▶ **ASSIGNMENT**:
Your task is to write out all of the records once more, exactly.

▶ **Saved data entries**:

= Beginning of Section =

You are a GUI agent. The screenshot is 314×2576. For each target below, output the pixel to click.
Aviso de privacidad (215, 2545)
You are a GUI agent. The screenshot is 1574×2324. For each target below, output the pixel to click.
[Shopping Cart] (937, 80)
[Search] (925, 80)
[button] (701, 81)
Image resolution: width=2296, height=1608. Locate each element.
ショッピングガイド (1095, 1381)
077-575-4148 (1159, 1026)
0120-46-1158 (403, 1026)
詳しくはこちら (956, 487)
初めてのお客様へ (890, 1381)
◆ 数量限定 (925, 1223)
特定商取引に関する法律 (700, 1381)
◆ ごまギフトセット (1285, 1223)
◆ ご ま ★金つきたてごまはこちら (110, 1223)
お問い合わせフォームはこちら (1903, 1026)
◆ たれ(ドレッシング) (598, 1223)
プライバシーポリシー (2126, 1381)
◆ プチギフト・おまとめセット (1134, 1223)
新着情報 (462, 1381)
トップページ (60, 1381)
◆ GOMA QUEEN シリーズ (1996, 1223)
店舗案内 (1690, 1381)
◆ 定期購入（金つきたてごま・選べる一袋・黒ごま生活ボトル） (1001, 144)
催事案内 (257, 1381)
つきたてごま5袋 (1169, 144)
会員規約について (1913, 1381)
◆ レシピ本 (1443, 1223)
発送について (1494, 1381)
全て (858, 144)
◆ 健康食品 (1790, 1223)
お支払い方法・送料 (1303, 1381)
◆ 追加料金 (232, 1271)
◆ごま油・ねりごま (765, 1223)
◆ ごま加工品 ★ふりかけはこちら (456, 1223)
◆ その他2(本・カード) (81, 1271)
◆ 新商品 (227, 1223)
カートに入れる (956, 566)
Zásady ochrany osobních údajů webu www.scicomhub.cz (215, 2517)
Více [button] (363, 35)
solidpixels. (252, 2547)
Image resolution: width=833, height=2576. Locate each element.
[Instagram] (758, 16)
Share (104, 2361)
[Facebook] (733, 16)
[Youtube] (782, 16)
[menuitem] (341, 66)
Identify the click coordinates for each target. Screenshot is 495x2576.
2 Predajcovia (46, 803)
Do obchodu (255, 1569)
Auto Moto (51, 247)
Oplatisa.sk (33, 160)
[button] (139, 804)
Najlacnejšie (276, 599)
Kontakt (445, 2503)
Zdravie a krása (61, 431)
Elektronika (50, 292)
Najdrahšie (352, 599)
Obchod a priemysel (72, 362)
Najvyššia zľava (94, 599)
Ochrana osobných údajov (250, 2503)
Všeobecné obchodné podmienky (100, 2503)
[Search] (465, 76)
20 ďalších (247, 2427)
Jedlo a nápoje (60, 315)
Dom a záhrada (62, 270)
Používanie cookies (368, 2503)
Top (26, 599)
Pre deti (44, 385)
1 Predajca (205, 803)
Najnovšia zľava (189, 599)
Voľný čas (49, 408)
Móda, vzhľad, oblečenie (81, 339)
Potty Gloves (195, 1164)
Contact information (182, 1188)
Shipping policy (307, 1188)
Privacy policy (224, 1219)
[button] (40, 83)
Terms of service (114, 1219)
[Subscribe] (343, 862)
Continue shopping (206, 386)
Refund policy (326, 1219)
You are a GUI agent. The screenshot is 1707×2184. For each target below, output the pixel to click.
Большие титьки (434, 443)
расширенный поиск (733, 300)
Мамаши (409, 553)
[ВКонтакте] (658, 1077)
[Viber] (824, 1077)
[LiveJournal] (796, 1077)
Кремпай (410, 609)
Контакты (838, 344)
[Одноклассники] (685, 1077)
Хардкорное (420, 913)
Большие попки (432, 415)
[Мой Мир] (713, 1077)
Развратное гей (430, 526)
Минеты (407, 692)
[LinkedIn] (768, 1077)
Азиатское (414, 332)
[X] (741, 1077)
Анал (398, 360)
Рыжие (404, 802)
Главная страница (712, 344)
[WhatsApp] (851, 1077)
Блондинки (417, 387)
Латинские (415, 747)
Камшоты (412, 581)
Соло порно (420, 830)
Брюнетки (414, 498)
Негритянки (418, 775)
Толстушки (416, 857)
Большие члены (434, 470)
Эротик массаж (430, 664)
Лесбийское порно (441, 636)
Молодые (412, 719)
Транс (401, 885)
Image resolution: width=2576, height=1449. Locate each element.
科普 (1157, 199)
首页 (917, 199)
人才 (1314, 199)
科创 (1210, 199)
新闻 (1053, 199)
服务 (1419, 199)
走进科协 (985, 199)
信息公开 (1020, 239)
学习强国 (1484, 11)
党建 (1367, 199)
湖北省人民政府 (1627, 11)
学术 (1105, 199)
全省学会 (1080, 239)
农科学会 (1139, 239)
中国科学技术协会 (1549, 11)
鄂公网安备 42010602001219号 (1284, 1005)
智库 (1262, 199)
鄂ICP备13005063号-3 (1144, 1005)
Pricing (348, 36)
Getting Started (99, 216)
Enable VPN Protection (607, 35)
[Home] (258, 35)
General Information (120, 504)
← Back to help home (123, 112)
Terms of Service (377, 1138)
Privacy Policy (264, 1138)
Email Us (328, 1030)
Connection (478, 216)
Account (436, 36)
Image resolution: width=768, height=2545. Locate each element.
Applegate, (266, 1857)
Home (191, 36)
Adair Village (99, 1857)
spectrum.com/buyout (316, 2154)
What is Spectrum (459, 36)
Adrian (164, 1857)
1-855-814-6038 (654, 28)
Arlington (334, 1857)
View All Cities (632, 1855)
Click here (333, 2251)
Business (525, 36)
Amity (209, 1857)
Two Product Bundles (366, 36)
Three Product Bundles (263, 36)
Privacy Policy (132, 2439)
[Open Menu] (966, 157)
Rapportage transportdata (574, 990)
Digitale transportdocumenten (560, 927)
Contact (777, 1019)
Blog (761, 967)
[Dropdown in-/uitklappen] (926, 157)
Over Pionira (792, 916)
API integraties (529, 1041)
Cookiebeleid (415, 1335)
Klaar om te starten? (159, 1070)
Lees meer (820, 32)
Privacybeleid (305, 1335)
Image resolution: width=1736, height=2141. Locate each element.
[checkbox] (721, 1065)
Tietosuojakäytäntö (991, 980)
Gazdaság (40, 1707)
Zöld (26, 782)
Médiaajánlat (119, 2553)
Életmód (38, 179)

= End of Section =

▶ **REPLY**:
You are a GUI agent. The screenshot is 314×2576. For each target below, output the pixel to click.
Aviso de privacidad (215, 2545)
You are a GUI agent. The screenshot is 1574×2324. For each target below, output the pixel to click.
[Shopping Cart] (937, 80)
[Search] (925, 80)
[button] (701, 81)
Image resolution: width=2296, height=1608. Locate each element.
ショッピングガイド (1095, 1381)
077-575-4148 (1159, 1026)
0120-46-1158 (403, 1026)
詳しくはこちら (956, 487)
初めてのお客様へ (890, 1381)
◆ 数量限定 (925, 1223)
特定商取引に関する法律 (700, 1381)
◆ ごまギフトセット (1285, 1223)
◆ ご ま ★金つきたてごまはこちら (110, 1223)
お問い合わせフォームはこちら (1903, 1026)
◆ たれ(ドレッシング) (598, 1223)
プライバシーポリシー (2126, 1381)
◆ プチギフト・おまとめセット (1134, 1223)
新着情報 (462, 1381)
トップページ (60, 1381)
◆ GOMA QUEEN シリーズ (1996, 1223)
店舗案内 (1690, 1381)
◆ 定期購入（金つきたてごま・選べる一袋・黒ごま生活ボトル） (1001, 144)
催事案内 (257, 1381)
つきたてごま5袋 (1169, 144)
会員規約について (1913, 1381)
◆ レシピ本 (1443, 1223)
発送について (1494, 1381)
全て (858, 144)
◆ 健康食品 (1790, 1223)
お支払い方法・送料 (1303, 1381)
◆ 追加料金 (232, 1271)
◆ごま油・ねりごま (765, 1223)
◆ ごま加工品 ★ふりかけはこちら (456, 1223)
◆ その他2(本・カード) (81, 1271)
◆ 新商品 (227, 1223)
カートに入れる (956, 566)
Zásady ochrany osobních údajů webu www.scicomhub.cz (215, 2517)
Více [button] (363, 35)
solidpixels. (252, 2547)
Image resolution: width=833, height=2576. Locate each element.
[Instagram] (758, 16)
Share (104, 2361)
[Facebook] (733, 16)
[Youtube] (782, 16)
[menuitem] (341, 66)
Identify the click coordinates for each target. Screenshot is 495x2576.
2 Predajcovia (46, 803)
Do obchodu (255, 1569)
Auto Moto (51, 247)
Oplatisa.sk (33, 160)
[button] (139, 804)
Najlacnejšie (276, 599)
Kontakt (445, 2503)
Zdravie a krása (61, 431)
Elektronika (50, 292)
Najdrahšie (352, 599)
Obchod a priemysel (72, 362)
Najvyššia zľava (94, 599)
Ochrana osobných údajov (250, 2503)
Všeobecné obchodné podmienky (100, 2503)
[Search] (465, 76)
20 ďalších (247, 2427)
Jedlo a nápoje (60, 315)
Dom a záhrada (62, 270)
Používanie cookies (368, 2503)
Top (26, 599)
Pre deti (44, 385)
1 Predajca (205, 803)
Najnovšia zľava (189, 599)
Voľný čas (49, 408)
Móda, vzhľad, oblečenie (81, 339)
Potty Gloves (195, 1164)
Contact information (182, 1188)
Shipping policy (307, 1188)
Privacy policy (224, 1219)
[button] (40, 83)
Terms of service (114, 1219)
[Subscribe] (343, 862)
Continue shopping (206, 386)
Refund policy (326, 1219)
You are a GUI agent. The screenshot is 1707×2184. For each target below, output the pixel to click.
Большие титьки (434, 443)
расширенный поиск (733, 300)
Мамаши (409, 553)
[ВКонтакте] (658, 1077)
[Viber] (824, 1077)
[LiveJournal] (796, 1077)
Кремпай (410, 609)
Контакты (838, 344)
[Одноклассники] (685, 1077)
Хардкорное (420, 913)
Большие попки (432, 415)
[Мой Мир] (713, 1077)
Развратное гей (430, 526)
Минеты (407, 692)
[LinkedIn] (768, 1077)
Азиатское (414, 332)
[X] (741, 1077)
Анал (398, 360)
Рыжие (404, 802)
Главная страница (712, 344)
[WhatsApp] (851, 1077)
Блондинки (417, 387)
Латинские (415, 747)
Камшоты (412, 581)
Соло порно (420, 830)
Брюнетки (414, 498)
Негритянки (418, 775)
Толстушки (416, 857)
Большие члены (434, 470)
Эротик массаж (430, 664)
Лесбийское порно (441, 636)
Молодые (412, 719)
Транс (401, 885)
Image resolution: width=2576, height=1449. Locate each element.
科普 (1157, 199)
首页 (917, 199)
人才 (1314, 199)
科创 (1210, 199)
新闻 (1053, 199)
服务 (1419, 199)
走进科协 (985, 199)
信息公开 (1020, 239)
学习强国 (1484, 11)
党建 (1367, 199)
湖北省人民政府 (1627, 11)
学术 (1105, 199)
全省学会 (1080, 239)
农科学会 (1139, 239)
中国科学技术协会 (1549, 11)
鄂公网安备 42010602001219号 (1284, 1005)
智库 (1262, 199)
鄂ICP备13005063号-3 (1144, 1005)
Pricing (348, 36)
Getting Started (99, 216)
Enable VPN Protection (607, 35)
[Home] (258, 35)
General Information (120, 504)
← Back to help home (123, 112)
Terms of Service (377, 1138)
Privacy Policy (264, 1138)
Email Us (328, 1030)
Connection (478, 216)
Account (436, 36)
Image resolution: width=768, height=2545. Locate each element.
Applegate, (266, 1857)
Home (191, 36)
Adair Village (99, 1857)
spectrum.com/buyout (316, 2154)
What is Spectrum (459, 36)
Adrian (164, 1857)
1-855-814-6038 (654, 28)
Arlington (334, 1857)
View All Cities (632, 1855)
Click here (333, 2251)
Business (525, 36)
Amity (209, 1857)
Two Product Bundles (366, 36)
Three Product Bundles (263, 36)
Privacy Policy (132, 2439)
[Open Menu] (966, 157)
Rapportage transportdata (574, 990)
Digitale transportdocumenten (560, 927)
Contact (777, 1019)
Blog (761, 967)
[Dropdown in-/uitklappen] (926, 157)
Over Pionira (792, 916)
API integraties (529, 1041)
Cookiebeleid (415, 1335)
Klaar om te starten? (159, 1070)
Lees meer (820, 32)
Privacybeleid (305, 1335)
Image resolution: width=1736, height=2141. Locate each element.
[checkbox] (721, 1065)
Tietosuojakäytäntö (991, 980)
Gazdaság (40, 1707)
Zöld (26, 782)
Médiaajánlat (119, 2553)
Életmód (38, 179)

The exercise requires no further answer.